Gabriella Wollenhaupt - Grappa macht Theater Krimi - GRAFIT Verlag, Dortmund 1994
Maria Grappa, die vorwitzige Heldin, ist freie Polizeireporterin beim Bierstädter Tageblatt und ein Mensch wie Du und ich. Sie schreibt Rezensionen schwülstigster Frauenbellestristik um sich über Wasser zu halten, geht aber viel lieber einer delikaten Pasta al Salvia beim Lieblingsitaliener oder ungewöhnlichen Kriminalfällen auf den Grund. Einer guten Flasche Wein ist sie nur sporadisch abgeneigt. Der aktuelle Fall beginnt mit einem saftigen Eklat an den städtischen Bühnen. Die Premiere einer Neuinszenierung Kleists zerbrochenen Krugs, gerät zum unbeschreiblichen Desaster. Das Publikum will keineswegs den „neuen künstlerischen Wegen" folgen, die der Regisseur forschen Schrittes einzuschlagen gedenkt.

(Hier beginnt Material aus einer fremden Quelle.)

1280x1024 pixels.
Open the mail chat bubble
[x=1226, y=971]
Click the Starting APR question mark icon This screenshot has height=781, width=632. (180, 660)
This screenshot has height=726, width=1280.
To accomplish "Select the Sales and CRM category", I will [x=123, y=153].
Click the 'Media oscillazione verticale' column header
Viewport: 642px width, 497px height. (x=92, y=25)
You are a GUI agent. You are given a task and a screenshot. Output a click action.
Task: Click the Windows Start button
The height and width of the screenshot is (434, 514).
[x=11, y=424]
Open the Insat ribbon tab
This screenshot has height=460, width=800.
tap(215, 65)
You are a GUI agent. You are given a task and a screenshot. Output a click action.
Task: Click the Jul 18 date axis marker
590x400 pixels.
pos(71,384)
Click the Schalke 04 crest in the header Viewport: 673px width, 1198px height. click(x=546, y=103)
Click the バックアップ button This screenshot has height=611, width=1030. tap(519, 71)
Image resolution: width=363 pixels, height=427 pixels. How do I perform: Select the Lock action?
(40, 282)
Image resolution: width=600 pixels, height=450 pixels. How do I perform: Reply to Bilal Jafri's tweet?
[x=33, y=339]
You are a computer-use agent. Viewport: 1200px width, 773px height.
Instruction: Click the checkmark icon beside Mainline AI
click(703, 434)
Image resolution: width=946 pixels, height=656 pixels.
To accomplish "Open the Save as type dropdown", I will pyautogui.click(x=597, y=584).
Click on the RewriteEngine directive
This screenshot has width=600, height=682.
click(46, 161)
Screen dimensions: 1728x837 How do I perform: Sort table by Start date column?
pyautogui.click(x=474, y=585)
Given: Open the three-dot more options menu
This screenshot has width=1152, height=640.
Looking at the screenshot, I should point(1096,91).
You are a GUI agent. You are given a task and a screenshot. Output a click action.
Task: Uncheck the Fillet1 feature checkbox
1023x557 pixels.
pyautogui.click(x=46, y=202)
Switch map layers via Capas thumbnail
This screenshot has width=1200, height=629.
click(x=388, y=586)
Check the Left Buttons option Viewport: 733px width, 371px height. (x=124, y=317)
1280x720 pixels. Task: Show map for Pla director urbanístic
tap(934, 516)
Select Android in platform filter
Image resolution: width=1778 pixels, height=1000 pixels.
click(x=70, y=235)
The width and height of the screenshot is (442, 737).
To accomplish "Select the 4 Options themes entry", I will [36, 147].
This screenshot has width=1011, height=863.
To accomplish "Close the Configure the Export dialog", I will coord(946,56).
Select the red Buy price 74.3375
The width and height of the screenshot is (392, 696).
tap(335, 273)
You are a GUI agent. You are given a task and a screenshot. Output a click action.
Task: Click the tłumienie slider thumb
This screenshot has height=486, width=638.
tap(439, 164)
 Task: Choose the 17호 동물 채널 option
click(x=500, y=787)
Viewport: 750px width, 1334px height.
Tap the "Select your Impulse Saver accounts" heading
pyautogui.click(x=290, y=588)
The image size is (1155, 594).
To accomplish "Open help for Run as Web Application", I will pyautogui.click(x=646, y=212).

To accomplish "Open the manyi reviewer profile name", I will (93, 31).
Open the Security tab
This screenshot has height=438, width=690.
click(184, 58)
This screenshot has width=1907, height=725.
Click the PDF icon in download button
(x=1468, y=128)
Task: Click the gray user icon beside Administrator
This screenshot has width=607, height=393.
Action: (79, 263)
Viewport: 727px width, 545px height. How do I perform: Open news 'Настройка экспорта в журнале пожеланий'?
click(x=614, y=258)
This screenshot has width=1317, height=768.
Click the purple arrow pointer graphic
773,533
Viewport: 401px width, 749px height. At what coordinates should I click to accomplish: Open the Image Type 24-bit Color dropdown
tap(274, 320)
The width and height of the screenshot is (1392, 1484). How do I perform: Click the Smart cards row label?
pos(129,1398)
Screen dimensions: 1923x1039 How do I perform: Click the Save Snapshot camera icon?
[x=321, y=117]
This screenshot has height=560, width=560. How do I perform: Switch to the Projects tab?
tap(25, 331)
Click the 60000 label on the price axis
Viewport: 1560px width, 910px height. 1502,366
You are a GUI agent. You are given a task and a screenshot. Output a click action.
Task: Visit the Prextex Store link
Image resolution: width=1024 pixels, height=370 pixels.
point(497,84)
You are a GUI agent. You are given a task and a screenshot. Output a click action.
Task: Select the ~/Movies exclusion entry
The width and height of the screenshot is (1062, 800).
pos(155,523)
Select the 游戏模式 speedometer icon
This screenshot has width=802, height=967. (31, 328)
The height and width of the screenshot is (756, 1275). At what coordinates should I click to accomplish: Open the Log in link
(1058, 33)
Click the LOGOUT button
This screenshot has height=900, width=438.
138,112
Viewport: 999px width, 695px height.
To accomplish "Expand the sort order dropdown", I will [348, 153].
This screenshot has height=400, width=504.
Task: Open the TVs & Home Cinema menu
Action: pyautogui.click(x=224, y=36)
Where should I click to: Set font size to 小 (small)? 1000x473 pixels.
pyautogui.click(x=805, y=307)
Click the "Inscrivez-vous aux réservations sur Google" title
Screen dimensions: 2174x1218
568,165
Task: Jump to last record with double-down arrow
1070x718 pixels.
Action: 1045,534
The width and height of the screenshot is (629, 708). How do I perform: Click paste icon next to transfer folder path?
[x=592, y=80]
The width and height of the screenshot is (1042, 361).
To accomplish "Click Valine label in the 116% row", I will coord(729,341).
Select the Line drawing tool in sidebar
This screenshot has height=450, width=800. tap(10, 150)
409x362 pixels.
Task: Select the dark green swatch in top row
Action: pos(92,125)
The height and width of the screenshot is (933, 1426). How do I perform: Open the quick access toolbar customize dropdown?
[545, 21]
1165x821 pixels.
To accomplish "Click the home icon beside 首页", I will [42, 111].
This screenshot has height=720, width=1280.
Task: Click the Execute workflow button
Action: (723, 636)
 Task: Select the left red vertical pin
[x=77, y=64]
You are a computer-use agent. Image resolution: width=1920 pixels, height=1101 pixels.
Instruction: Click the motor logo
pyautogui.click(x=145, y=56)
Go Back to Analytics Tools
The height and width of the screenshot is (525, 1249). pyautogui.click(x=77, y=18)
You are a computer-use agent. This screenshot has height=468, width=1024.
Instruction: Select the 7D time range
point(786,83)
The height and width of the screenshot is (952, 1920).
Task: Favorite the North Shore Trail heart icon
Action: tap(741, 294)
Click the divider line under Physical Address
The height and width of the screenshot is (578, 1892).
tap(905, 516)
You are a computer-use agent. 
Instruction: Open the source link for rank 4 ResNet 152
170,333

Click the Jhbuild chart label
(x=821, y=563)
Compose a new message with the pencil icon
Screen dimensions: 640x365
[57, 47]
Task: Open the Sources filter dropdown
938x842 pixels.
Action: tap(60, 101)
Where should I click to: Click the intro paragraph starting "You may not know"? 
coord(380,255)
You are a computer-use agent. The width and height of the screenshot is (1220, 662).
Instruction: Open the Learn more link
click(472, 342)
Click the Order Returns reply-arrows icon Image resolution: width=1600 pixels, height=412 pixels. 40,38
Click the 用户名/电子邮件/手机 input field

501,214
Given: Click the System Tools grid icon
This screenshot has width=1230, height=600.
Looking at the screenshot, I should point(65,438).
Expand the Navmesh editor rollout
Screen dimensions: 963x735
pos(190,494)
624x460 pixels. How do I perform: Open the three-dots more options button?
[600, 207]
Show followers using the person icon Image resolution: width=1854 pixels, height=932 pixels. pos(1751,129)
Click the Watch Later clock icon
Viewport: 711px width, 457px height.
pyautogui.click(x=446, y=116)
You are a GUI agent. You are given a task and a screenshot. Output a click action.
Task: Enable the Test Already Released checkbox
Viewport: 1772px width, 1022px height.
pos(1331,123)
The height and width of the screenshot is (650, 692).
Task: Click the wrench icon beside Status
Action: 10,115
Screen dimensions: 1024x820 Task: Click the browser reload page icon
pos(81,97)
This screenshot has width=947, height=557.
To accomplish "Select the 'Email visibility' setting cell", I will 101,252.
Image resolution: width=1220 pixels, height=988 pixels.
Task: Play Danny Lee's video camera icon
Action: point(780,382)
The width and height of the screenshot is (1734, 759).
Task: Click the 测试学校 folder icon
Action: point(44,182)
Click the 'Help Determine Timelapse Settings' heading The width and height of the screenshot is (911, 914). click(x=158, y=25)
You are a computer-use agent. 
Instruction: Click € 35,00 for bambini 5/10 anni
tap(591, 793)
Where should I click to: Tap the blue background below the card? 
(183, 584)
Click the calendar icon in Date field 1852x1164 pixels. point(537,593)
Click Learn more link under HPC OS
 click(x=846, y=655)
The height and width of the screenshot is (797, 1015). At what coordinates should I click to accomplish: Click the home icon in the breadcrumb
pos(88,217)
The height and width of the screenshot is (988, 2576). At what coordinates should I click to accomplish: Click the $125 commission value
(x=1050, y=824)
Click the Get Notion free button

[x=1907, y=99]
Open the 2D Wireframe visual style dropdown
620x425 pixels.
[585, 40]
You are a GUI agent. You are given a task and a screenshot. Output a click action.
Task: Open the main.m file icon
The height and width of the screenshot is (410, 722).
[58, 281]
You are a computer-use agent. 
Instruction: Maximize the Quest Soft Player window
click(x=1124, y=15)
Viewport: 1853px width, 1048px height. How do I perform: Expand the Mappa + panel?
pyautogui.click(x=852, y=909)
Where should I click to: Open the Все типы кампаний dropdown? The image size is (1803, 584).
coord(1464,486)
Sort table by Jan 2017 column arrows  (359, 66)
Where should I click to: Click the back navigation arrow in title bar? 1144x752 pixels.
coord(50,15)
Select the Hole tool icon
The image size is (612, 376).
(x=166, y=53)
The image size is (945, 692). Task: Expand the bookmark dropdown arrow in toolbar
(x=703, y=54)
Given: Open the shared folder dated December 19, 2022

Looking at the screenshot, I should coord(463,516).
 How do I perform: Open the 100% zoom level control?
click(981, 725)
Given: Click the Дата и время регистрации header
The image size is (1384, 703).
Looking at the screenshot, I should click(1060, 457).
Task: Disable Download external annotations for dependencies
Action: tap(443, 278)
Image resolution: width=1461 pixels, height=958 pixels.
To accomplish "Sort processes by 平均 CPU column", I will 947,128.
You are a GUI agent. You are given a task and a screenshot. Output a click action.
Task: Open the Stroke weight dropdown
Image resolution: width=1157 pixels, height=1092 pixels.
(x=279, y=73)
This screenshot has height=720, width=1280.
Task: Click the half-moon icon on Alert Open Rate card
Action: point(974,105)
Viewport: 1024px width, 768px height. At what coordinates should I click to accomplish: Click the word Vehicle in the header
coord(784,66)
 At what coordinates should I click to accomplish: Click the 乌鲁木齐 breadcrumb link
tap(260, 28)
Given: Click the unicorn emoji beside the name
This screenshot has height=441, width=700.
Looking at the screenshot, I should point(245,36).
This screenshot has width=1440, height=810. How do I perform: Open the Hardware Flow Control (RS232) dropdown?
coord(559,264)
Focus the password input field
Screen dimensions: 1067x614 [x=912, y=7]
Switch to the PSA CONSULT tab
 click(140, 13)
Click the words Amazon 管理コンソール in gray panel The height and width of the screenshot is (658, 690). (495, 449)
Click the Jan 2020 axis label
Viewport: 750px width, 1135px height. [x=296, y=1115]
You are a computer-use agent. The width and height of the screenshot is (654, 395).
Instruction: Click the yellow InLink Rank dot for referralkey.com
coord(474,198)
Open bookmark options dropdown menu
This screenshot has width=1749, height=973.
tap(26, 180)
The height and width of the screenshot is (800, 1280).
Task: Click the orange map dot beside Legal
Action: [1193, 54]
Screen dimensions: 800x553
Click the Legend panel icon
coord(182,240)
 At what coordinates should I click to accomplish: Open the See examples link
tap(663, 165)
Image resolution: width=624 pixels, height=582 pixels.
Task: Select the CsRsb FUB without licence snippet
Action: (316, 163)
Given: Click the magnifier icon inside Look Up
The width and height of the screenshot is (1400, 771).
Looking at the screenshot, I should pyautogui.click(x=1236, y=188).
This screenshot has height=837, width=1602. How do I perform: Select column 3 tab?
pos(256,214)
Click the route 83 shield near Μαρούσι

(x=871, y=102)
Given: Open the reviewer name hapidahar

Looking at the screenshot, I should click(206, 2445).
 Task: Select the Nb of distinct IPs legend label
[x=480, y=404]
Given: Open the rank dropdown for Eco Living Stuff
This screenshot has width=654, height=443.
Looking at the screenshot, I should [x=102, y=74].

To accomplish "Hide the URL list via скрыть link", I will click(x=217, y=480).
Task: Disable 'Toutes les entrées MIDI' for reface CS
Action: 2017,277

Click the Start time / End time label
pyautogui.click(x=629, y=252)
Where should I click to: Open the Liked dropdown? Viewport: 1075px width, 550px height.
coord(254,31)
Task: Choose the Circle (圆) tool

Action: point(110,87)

Der bekannte Theaterkritiker Nello von Prätorius ist ebenfalls Zuschauer. Während der ersten Pause, die Mehrzahl des Publikum hat bereits die Lokalität verlassen, wird Prätorius von einem verwirrten Verehrer der Hauptdarstellerin mit einer Pistole bedroht. Ein paar Tage später ist er verschwunden. Kurz darauf erhält Grappa ein Video, in dem Vermummte Nello dazu zwingen, Klassiker zu rezitieren und künstlerisch zu interpretieren. Der Kritiker bricht in Weinkrämpfen zusammen. Kurze Zeit später, wird er tot auf einer Müllkippe gefunden. Grappa nimmt die Fährte auf. Sie deckt gnadenlos Prätorius' Amouren mit der eher einfach strukturierten aber wohlproportionierten Beate Elstermann auf, deren Freund Nello im Theater mit dem Tode bedrohte. War sie die Mörderin, weil Prätorius sie in Grund und Boden geschrieben hatte oder war es sein Freund und künstlerischer Seelenverwandte Lazarus Beutelmoser, der es nach langer erfolgloser Zeit als Schriftsteller, auf Nellos Spätwerk „Die Geschichte von Adam und Eve", eine zweitklassige Abhandlung des maskulinen Alterns, abgesehen hat? Grappa findet heraus, daß alle namhaften Mitglieder des bierstädter Kulturgeschehens, Angehörige der „Loge" sind, einem undurchsichtigen Verein zu Förderung des Kulturguts. Die Situation spitzt sich zu, als Beate Elstermann erdrosselt aufgefunden wird. Mit ungewöhnlichen Ermittlungsmethoden und Unmengen italienischen Essens, gelingt es Grappa bravourös Licht in das Dunkel und sich dabei selbst in Gefahr zu bringen.
Wollenhaupts 3. Episode der „Grappa"-Krimis zeichnet sich - wie die beiden Vorgänger - durch hintergründigen Witz, augenzwinkernden Feminismus und erstklassige Erzählkunst aus. Die Figur der Maria Grappa ist außerordentlich authentisch und in sich stimmig geschildert. Man lernt eine moderne Frau kennen, die nach ihren eigenen Wertvorstellungen lebt und diese auch gegenüber der Umwelt konsequent umsetzt. Daß sie dabei nicht frei von Fehlern ist, rundet das Gesamtbild ab. Der Roman ist anspruchsvoll witzig geschrieben. Besonders erholsam für den Leser ist die Natürlichkeit mit der die Autorin das Verhältnis Mann/Frau betrachtet. Keine Belästigung mit öden Elogen lila Gedankenguts findet statt. Wollenhaupt ist offensichtlich der Meinung, daß Gleichberechtigung zwischen den Geschlechtern nicht zur Diskussion steht, da selbstverständlich (auch wenn das leider nicht flächendeckend anzutreffen ist)! Einzige Kritikpunkte sind der laue Schluß sowie die gewählte Namengebung, die sich eher auf Schülerzeitungsniveau bewegt.